(Your assignment): In your copy of the data, keep every word exact and include no pictures.

(Exercise data):
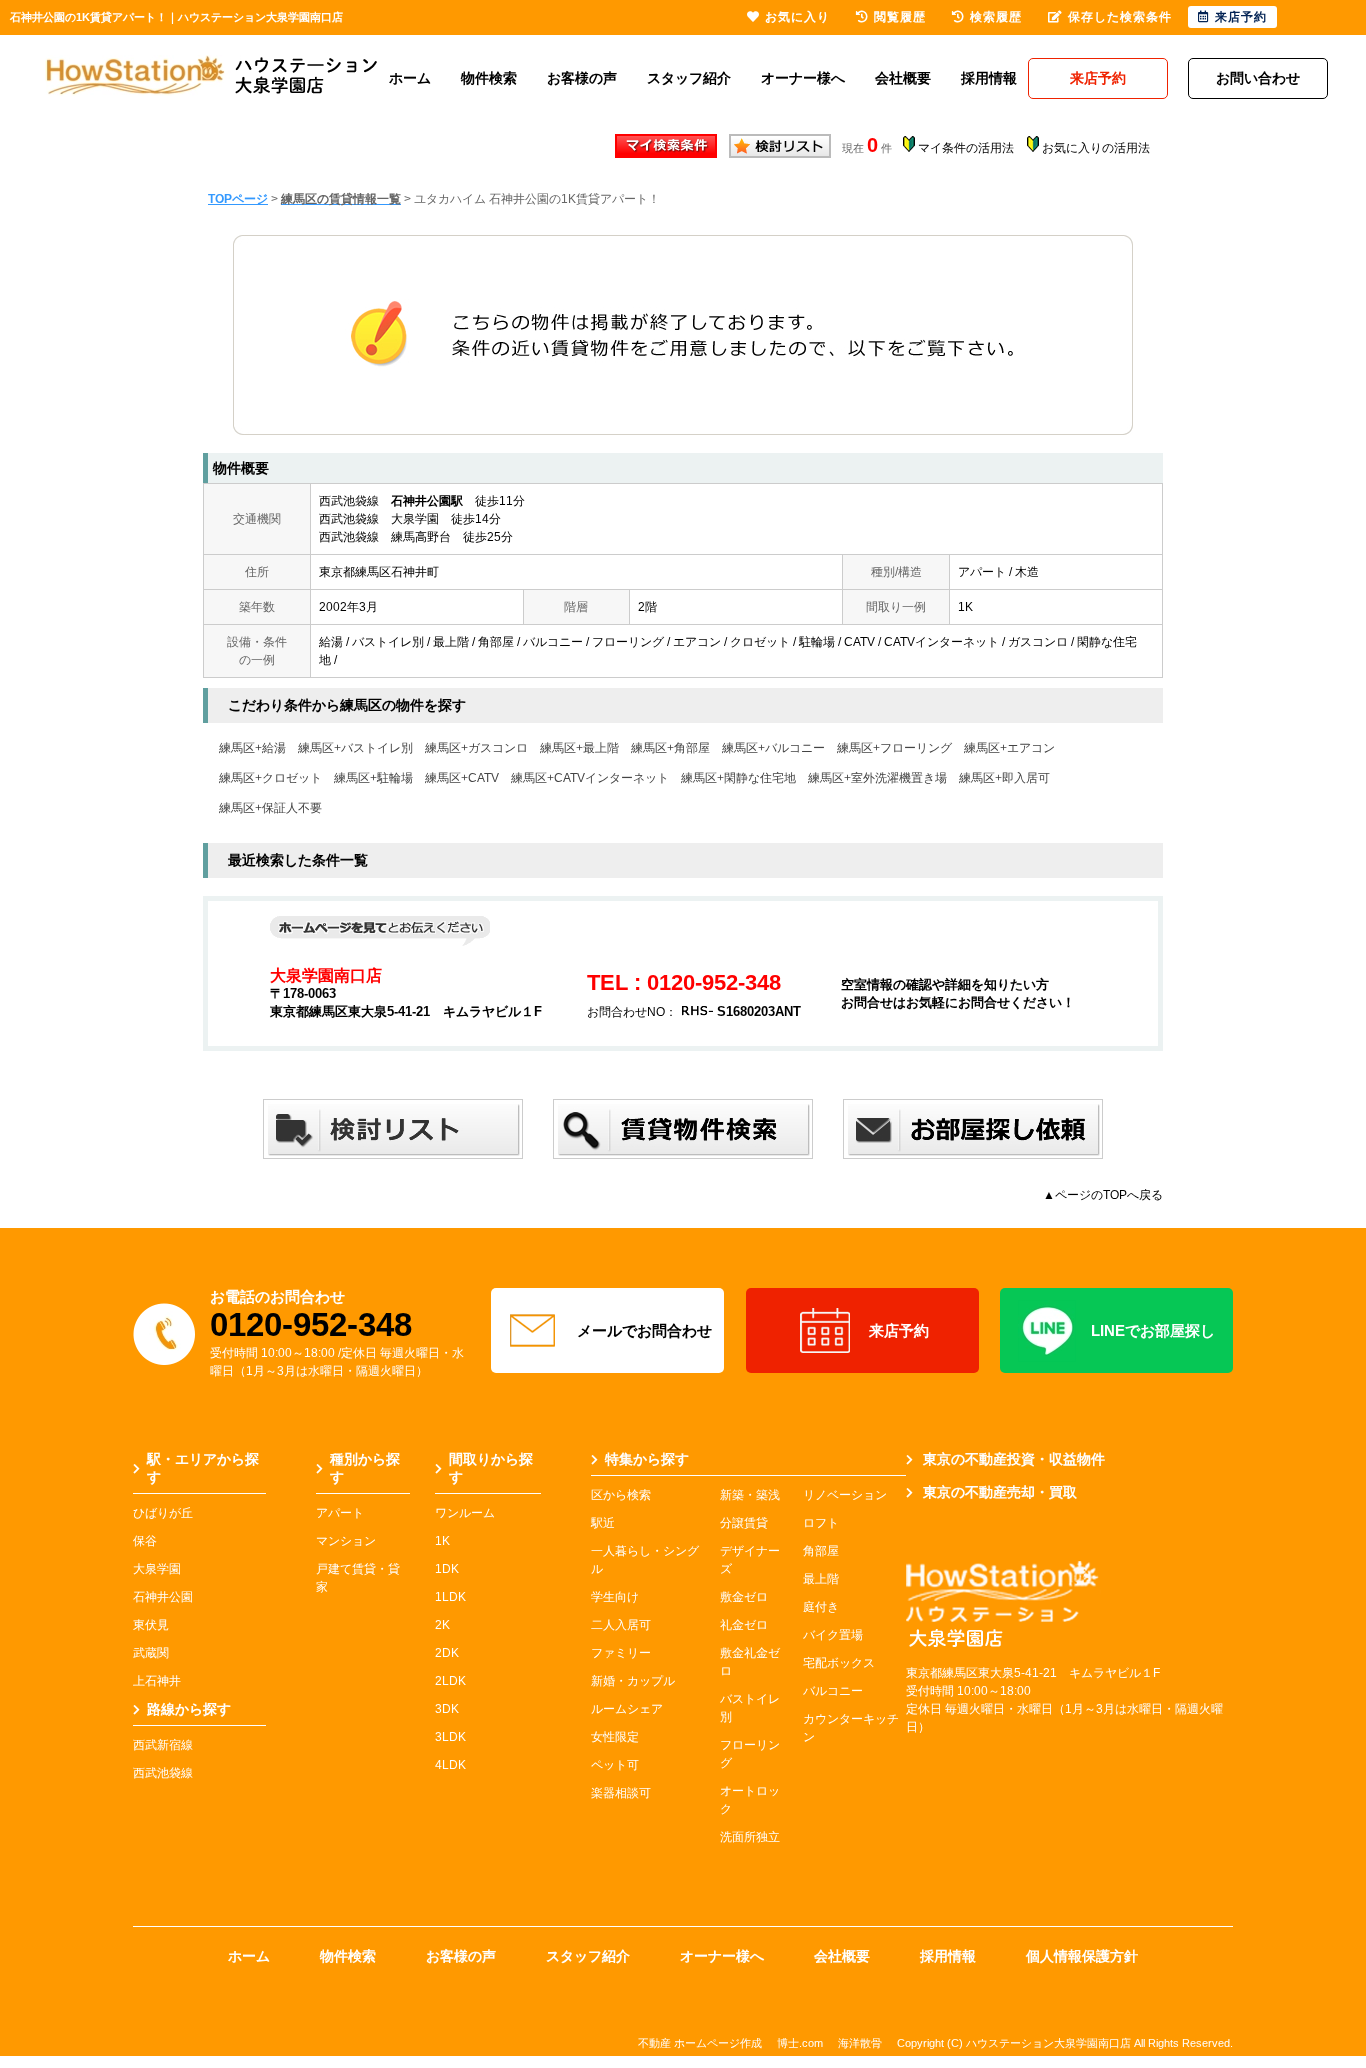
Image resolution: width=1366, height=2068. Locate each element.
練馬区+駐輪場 (373, 778)
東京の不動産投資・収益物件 (1014, 1459)
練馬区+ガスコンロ (476, 748)
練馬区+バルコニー (773, 748)
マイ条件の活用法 (966, 148)
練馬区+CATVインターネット (590, 778)
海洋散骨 (860, 2043)
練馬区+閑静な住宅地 (738, 778)
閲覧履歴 (900, 17)
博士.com (800, 2043)
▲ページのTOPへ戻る (1103, 1195)
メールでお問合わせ (644, 1330)
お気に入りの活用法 (1096, 148)
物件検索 (489, 78)
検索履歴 (996, 17)
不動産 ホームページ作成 (700, 2043)
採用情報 (989, 78)
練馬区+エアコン (1009, 748)
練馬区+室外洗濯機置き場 (877, 778)
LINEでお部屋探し (1153, 1330)
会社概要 (903, 78)
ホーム (410, 78)
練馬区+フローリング (894, 748)
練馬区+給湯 (252, 748)
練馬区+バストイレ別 (355, 748)
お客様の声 (582, 78)
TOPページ (238, 199)
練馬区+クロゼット (270, 778)
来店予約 (899, 1330)
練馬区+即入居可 (1004, 778)
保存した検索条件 (1120, 17)
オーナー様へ (803, 78)
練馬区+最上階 (579, 748)
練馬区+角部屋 (670, 748)
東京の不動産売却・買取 (1000, 1492)
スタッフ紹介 (689, 78)
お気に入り (797, 17)
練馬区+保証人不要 (270, 808)
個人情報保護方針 (1082, 1956)
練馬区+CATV (462, 778)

(Written response):
Image resolution: width=1366, height=2068. Locate each element.
練馬区+駐輪場 (373, 778)
東京の不動産投資・収益物件 (1014, 1459)
練馬区+ガスコンロ (476, 748)
練馬区+バルコニー (773, 748)
マイ条件の活用法 (966, 148)
練馬区+CATVインターネット (590, 778)
海洋散骨 (860, 2043)
練馬区+閑静な住宅地 (738, 778)
閲覧履歴 (900, 17)
博士.com (800, 2043)
▲ページのTOPへ戻る (1103, 1195)
メールでお問合わせ (644, 1330)
お気に入りの活用法 (1096, 148)
物件検索 (489, 78)
検索履歴 (996, 17)
不動産 ホームページ作成 (700, 2043)
採用情報 (989, 78)
練馬区+エアコン (1009, 748)
練馬区+室外洗濯機置き場 (877, 778)
LINEでお部屋探し (1153, 1330)
会社概要 (903, 78)
ホーム (410, 78)
練馬区+フローリング (894, 748)
練馬区+給湯 (252, 748)
練馬区+バストイレ別 (355, 748)
お客様の声 (582, 78)
TOPページ (238, 199)
練馬区+クロゼット (270, 778)
来店予約 (899, 1330)
練馬区+即入居可 (1004, 778)
保存した検索条件 (1120, 17)
オーナー様へ (803, 78)
練馬区+最上階 (579, 748)
練馬区+角部屋 (670, 748)
東京の不動産売却・買取 (1000, 1492)
スタッフ紹介 (689, 78)
お気に入り (797, 17)
練馬区+保証人不要 (270, 808)
個人情報保護方針 (1082, 1956)
練馬区+CATV (462, 778)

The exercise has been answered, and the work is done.